On the other hand, our more open and expressive Nana is having problems all over. She's overspent, her job status is shaky, her mom thinks she eloped, and, worst of all, the boy she followed to Tokyo may not be all she thought him to be!

There's still a lot of comical situations in Nana's third volume, but from the opening lines on, you can tell that Yazawa is going to darken the tone a bit. Despite silly jokes about ghosts in the house, Nana K is starting to worry about the neighbors, a care I don't think she would have had at the start of the series.

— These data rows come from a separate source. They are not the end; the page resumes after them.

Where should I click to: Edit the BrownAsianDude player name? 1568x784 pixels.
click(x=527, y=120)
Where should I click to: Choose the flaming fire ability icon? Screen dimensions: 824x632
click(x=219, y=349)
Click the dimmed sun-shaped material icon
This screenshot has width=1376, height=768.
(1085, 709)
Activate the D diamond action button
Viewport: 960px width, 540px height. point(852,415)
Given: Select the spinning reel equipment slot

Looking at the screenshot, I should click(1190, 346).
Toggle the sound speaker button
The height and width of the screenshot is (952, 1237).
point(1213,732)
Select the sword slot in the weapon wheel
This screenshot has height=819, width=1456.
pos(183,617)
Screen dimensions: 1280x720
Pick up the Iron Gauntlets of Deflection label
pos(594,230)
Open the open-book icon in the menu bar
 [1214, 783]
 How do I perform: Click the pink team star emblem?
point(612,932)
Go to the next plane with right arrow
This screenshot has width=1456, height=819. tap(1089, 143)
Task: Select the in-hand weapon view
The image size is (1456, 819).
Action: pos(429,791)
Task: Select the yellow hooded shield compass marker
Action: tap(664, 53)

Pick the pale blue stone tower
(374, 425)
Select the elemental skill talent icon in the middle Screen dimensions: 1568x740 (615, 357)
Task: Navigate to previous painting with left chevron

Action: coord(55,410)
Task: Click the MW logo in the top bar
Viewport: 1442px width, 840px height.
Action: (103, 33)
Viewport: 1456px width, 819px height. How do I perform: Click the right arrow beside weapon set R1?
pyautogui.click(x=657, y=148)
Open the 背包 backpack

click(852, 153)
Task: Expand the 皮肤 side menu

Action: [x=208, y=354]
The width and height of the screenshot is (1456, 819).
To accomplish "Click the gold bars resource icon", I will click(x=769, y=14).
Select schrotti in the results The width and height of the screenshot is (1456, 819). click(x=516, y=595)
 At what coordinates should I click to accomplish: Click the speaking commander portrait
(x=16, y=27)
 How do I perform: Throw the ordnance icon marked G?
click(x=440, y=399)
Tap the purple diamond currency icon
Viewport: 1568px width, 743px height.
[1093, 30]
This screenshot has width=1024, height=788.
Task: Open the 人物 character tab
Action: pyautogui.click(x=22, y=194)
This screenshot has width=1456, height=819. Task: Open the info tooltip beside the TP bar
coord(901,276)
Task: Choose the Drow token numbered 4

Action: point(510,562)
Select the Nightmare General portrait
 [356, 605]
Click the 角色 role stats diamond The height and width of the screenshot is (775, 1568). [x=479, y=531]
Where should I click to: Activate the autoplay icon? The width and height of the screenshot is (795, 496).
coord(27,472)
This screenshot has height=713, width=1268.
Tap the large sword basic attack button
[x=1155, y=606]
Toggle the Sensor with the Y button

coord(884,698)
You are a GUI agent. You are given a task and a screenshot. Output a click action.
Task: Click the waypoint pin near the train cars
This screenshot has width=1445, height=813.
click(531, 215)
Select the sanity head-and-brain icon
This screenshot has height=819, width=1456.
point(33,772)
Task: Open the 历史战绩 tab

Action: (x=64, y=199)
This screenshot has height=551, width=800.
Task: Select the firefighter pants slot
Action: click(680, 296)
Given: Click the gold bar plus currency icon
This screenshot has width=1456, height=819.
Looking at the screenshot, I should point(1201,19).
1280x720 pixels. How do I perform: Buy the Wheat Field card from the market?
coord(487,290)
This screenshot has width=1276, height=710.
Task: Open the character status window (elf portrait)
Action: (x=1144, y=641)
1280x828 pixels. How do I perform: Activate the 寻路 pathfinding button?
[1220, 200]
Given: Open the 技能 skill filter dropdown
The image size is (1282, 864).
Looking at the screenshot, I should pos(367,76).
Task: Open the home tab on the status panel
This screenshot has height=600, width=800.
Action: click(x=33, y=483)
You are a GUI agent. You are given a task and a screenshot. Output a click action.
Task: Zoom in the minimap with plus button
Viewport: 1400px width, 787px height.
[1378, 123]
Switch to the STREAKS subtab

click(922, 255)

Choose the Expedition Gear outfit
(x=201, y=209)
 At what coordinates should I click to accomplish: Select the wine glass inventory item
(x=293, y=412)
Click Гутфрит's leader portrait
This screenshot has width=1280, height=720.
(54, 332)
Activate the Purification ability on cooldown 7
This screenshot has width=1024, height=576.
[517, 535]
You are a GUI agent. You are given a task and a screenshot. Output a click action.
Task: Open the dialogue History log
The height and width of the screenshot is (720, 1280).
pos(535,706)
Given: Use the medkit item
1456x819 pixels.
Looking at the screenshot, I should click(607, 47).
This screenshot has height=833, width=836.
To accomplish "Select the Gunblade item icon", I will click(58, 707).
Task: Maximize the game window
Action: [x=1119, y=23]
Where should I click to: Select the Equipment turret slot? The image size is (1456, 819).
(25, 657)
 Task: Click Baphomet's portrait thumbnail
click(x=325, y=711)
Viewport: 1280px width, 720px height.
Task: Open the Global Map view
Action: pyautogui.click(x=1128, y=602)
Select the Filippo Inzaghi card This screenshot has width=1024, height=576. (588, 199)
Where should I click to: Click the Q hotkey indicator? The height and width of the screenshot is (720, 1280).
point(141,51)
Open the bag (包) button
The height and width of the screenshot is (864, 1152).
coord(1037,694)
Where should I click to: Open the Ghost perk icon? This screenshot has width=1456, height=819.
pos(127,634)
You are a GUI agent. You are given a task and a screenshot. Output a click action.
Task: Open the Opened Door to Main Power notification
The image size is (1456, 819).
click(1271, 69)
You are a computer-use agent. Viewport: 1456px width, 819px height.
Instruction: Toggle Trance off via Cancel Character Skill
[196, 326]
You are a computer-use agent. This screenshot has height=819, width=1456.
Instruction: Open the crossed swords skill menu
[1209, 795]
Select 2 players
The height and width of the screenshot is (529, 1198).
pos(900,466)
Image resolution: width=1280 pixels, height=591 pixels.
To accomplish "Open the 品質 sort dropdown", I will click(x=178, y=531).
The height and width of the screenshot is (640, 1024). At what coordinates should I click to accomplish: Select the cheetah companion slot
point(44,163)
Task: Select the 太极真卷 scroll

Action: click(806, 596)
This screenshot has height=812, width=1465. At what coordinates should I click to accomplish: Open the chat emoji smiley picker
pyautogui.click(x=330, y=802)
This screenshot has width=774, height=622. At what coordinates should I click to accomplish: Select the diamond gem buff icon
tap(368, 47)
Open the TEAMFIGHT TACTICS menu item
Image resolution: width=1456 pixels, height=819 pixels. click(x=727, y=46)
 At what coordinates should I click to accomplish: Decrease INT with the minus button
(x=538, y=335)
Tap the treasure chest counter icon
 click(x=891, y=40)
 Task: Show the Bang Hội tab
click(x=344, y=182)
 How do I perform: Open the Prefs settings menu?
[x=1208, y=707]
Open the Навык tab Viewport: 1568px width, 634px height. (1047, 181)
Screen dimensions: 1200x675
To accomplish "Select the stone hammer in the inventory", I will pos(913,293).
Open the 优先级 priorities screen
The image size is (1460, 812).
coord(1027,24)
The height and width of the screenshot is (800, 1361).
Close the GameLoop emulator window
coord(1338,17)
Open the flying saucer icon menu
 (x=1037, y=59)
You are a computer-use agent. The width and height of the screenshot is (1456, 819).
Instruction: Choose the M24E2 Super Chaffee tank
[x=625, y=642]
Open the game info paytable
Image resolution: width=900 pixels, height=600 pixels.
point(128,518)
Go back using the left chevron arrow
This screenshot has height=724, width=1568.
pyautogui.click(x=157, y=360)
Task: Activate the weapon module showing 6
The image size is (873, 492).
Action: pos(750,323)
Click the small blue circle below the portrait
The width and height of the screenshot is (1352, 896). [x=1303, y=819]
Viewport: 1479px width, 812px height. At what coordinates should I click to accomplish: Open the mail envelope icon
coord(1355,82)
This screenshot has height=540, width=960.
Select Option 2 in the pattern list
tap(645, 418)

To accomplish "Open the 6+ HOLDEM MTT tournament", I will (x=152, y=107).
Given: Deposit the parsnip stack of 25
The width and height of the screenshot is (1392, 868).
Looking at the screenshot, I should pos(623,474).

As things progress, the formerly carefree Nana is worrying about making rent, looking good to her mother and boyfriend, and even what the future holds. (It may be a really stereotypical future, but still, it shows her desire to knuckle down and care.) Singer-Nana (Nana O) snarks about these things but seems more willing to let Nana K into her life, even letting her sing a bit at a band rehearsal. There's even just a bit of hinting that they are going to be actual friends, which I think is a good sign.

Oddly, it's as though the two Nanas reverse roles here. Nana O is getting her friends back and building on what she lost when Ren went to Tokyo. Meanwhile, Nana K's friends are avoiding her because of the actions of her boyfriend. He's not at all the man Nana K takes him to be, as we see further proof why long distance relationships don't generally work. Both of these parallel
plots are developed nicely here and neither have a payoff in this volume. (In fact, the ending of this one caused me to regret not requesting Volume 4 as soon as I got this one in, so be warned!)

This doesn't mean it's all seriousness, though. Yazawa still gets her inside jokes in, this time as Nana K joins a publishing firm and is summarily abused. Nana O's new bassist is underage, apparently has no home, and is a goldmine of comedy. Nana K overreacts in the most comic way possible to anything that isn't serious, with Nana O baiting her at every opportunity. While there is a new layer of seriousness on top, Yazawa is by no means cutting out the comedy. That's a good thing, because I'm sure that Nana K is going to need something to keep her mind off the tragedy headed her way.

I really like Yazawa's art style, mixing typical manga style with a bit of photo realism here and there. Her characters are all distinctive and dress according to their characterization. Even the new characters introduced fit into this pattern, especially Sachigo, who is presented as a total innocent about to get really, really hurt. Her fragile build and simple clothing are perfect.

Yazawa does a bit more with backgrounds than the other manga I've been reading lately, giving us details like the gingerbread on a staircase or hooks on curtains. Part of this is probably a result of the photo realism vibe, but part of it is most likely to show the striking difference between the Nanas. Either way, I like getting to see how Nana K blew her check or the idea that Nana O has almost nothing, something that would have been lost if we had sparse interior artwork.

Nana is quickly becoming one of my favorite shojo manga series, with two dynamic characters who should not be meshing together at all but forming a bond the reader wants to see developed. Combined with a great supporting cast (almost any of whom could easily be the focus of their own series), strong and distinctive artwork, and the right balance of humor, Nana shows the best things that a shojo manga can offer. I am totally hooked and can't wait for volume four to arrive at my library!